Los datos de Moncloa reflejan que será el sector exterior quien seguirá sujetando la economía española y la demanda interna se mantendrá en su estado catatónico. El consumo de las familias caerá este año un 2,5% frente al 2,1% del año anterior. Se estancará el próximo año y no empezará a crecer tímidamente hasta 2015. Las subidas fiscales y la moderación salarial restan capacidad de compra a los españoles. Aun así, el Ejecutivo confía en que la baja inflación, que según las previsiones del Gobierno estará más cerca del 1% que del 2% permitirá elevar la renta disponible de los españoles. En cualquier caso, si ello fuera así, la desconfianza que impera en el mercado provoca que los consumidores opten por el ahorro frente al gasto o la inversión.

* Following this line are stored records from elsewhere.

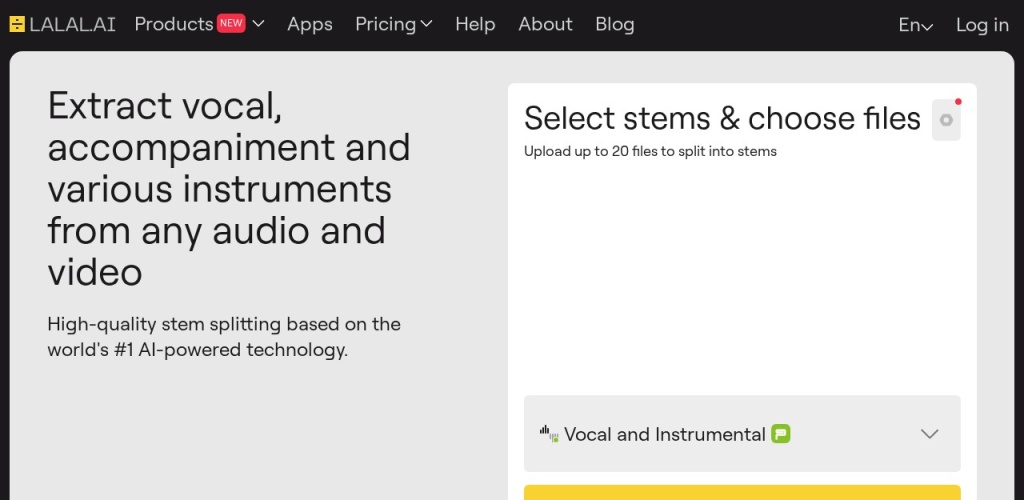This screenshot has height=500, width=1024.
Task: Click the Log in link
Action: coord(982,25)
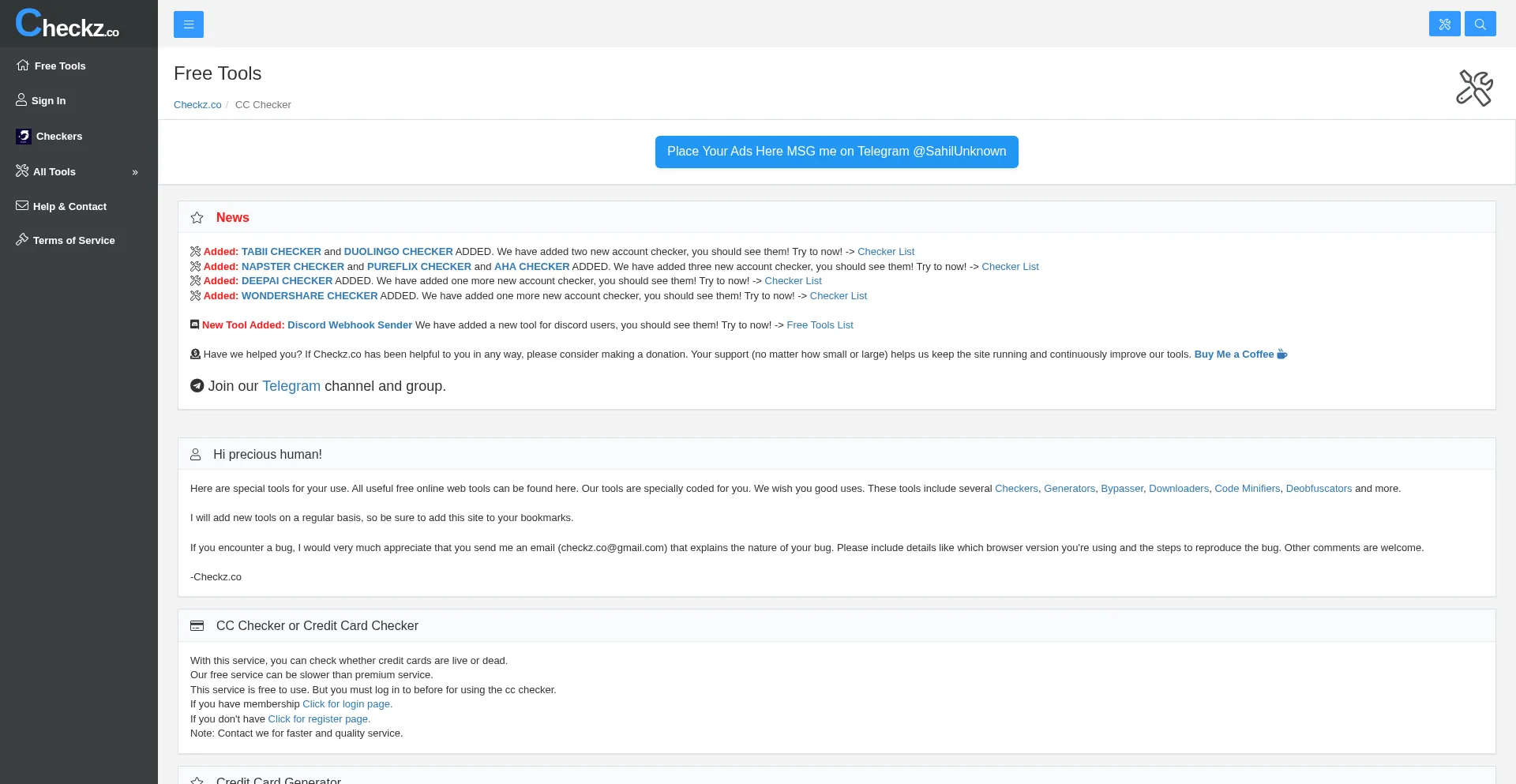Click the user icon beside Hi precious human

point(196,455)
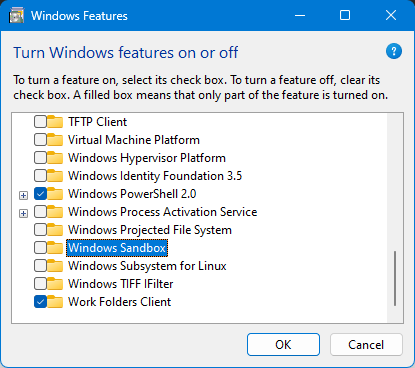Select the Windows Projected File System entry
Viewport: 415px width, 368px height.
[150, 230]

Empleo para 2015. La tasa de paro se situó en el primer trimestre en el 27,2% y superó por primera vez en la historia el nivel de los 6,2 millones. En los próximos ejercicios, ese número de parados seguirá rondando esa estratosférica cifra. Así, el desempleo se mantendrá como el principal lastre –y drama– de la economía española. De hecho, hasta ahora, se defendía que para crear empleo, el PIB debía crecer a ritmos entre el 2%y el 3%, porcentajes que no se esperan alcanzar a corto plazo. Sin embargo, el Gobierno confía en que la reforma laboral estimule la demanda de empleo pese a que la actividad avance a ritmos del 1%.

“Las previsiones indican que se desacelera la destrucción de puestos de trabajo, hasta alcanzar tasas positivas en 2015”. Para este año, Economía sostiene que la tasa de paro será del 27,1% de media este año. Sin embargo, ya en el primer trimestre se situó en el 27,2%. La tasa de desempleo iniciará a partir de 2012 una senda a la baja hasta acabar en 2016 en el 24,8%, un nivel muy elevado. De hecho, Rajoy terminará la legislatura, según las propias previsiones de Moncloa, con una tasa de paro superior a la registrada cuando ganó las elecciones en noviembre de 2011.

El Ejecutivo sostiene que, a medio plazo, la reforma laboral que se ha aprobado dará resultados. A lo largo de este año creará un grupo de trabajo para seguir y valorar los efectos que tiene los cambios legislativos aprobados.

Coste financiero. Se trata de otro de los elementos clave para asentar las bases de una posible recuperación económica o prolongar todavía más una crisis que se acerca a los diez años. El Gobierno prevé colocar este año su deuda a un tipo del 4,84% (referencia que sirve para los bonos a diez años). Se trata de una previsión cauta y en línea con las cifras ya registradas. El pasado 18 de abril el Tesoro colocó 4.714 millones de bonos al 4,61%. Según las estimaciones de Moncloa, el coste financiero medio bajará al 4,51% en 2014 y mantendrá esa línea hasta reducirse al 3,8% en 2016. Hacienda confía en que los ajustes aprobados hasta ahora y la reducción del déficit lograda en 2012 sirvan para que desaparezca definitivamente la desconfianza respecto a España y, por lo tanto, la Administración no deba asumir un sobrecoste cuando acuda a financiarse en los mercados internacionales.

Ello resulta importante ya que la relajación de la senda de reducción del déficit implica que el sector público podrá incrementar la distancia entro lo que ingresa y lo que gasta. Y esa diferencia debe cubrirse con emisiones de deuda pública, cuyo coste financiero cada vez tiene más relevancia en los Presupuestos. Por ejemplo, en 2012, España gastó 31.322 millones en pagar los intereses de la deuda pública, más de un 3% del PIB. Supone una partida cada relevante y que resta recursos a otros capítulos productivos como la inversión.

El Ejecutivo prevé que la deuda pública alcanzará este año el 91,4% del PIB frente al 84,2% registrado el año anterior. Y en la medida en que la Administración seguirá registrando en el corto y medio plazo déficit, la deuda también se irá incrementando. Se situará en el 96,2% en 2014 y en el 99,8% en 2016. En cambio, el FMI es más pesimista y sostiene que, ya en 2015, el nivel de pasivo superará el umbral psicológico del 100% del PIB.